Available Information
Our annual report on Form 10-K, quarterly reports on Form 10-Q, current reports on Form 8-K and, if
applicable, amendments to those reports filed or furnished pursuant to Section 13(a) of the Exchange Act are
available free of charge on or through our Internet website, http://www.nvidia.com, as soon as reasonably
practicable after we electronically file such material with, or furnish it to, the Securities & Exchange Commission.
ITEM 2. PROPERTIES
Our headquarters complex is located in Santa Clara, California and is comprised of four buildings,
representing approximately 500,000 total square feet. The leases related to our headquarters complex expire in
2012 and include two seven-year renewals at our option.
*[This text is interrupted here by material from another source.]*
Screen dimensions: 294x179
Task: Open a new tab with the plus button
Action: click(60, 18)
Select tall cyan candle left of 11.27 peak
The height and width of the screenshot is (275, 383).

Additionally, we lease one building in Santa Clara used
as warehouse space, under a lease expiring in November of 2007. We also lease space for three design centers:
one building in Durham, North Carolina, under a lease that expires in December 2007; one building in
Beaverton, Oregon, under a lease that expires in November 2004; and one building in Fort Collins, Colorado,
under a lease that expires in June 2004. In addition, we lease design, sales and administrative offices in Texas,
Washington, Arizona, Massachusetts, South Carolina, France, Singapore, Taiwan, Japan, South Korea,
Hong Kong, Germany and the United Kingdom to support our customers. We believe that we currently have
sufficient facilities to conduct our operations for the next twelve months, although we expect to lease additional
facilities throughout the world as our business requires.
ITEM 3. LEGAL PROCEEDINGS
On February 19, 2002 an NVIDIA stockholder, Dominic Castaldo, on behalf of himself and purportedly on
behalf of a class of our stockholders, filed an action in the United States District Court for the Northern District
of California (the “Northern District”) against NVIDIA and certain current and former NVIDIA officers, alleging
violations of the federal securities laws arising out of our announcement on February 14, 2002 of an internal
investigation of certain accounting matters. Approximately 13 similar actions were filed in the Northern District,
one additional individual action was filed in the Southern District (together, the “Federal Class Actions”), along
with three related derivative actions against us, certain of our current and former executive officers, directors and
our independent auditors, KPMG LLP, in California Superior Court and in Delaware Chancery Court
(collectively the “Actions”). The two related derivative actions filed in California Superior Court have been
consolidated and are currently stayed pursuant to a voluntary stipulation agreement. The Actions allege claims in
connection with various alleged statements and omissions to the public and to the securities markets and seek
damages together with interest and reimbursement of costs and expenses of the litigation. The derivative actions
also seek disgorgement of alleged profits from insider trading by officers and directors. The Actions are in the
preliminary stages. The Federal Class Actions have been consolidated and lead plaintiffs appointed. Plaintiffs
filed a consolidated amended complaint and, in response, NVIDIA filed a motion to dismiss. On March 28, 2003
the court granted NVIDIA’s motion and dismissed the consolidated amended complaint as to all claims and
defendants with leave to amend. Plaintiffs must file their second consolidated amended complaint by May 12,
2003. NVIDIA has also filed a motion to dismiss the derivative action filed in Delaware. A hearing on this
motion was held April 23, 2003 and a ruling is expected within the next month. We are obligated to indemnify
our officers and directors, to the extent permitted by the law, in connection with the Actions and have insurance
for such individuals, to the extent of the limits of the applicable insurance policies and subject to potential
reservations of rights. We intend to vigorously defend these Actions. We are unable, however, to predict the
ultimate outcome of the Actions. There can be no assurance we will be successful in defending the Actions, and
if we are unsuccessful we may be subject to significant damages. Even if we are successful, defending the
Actions is likely to be expensive and may divert management’s attention from other business concerns and harm
our business.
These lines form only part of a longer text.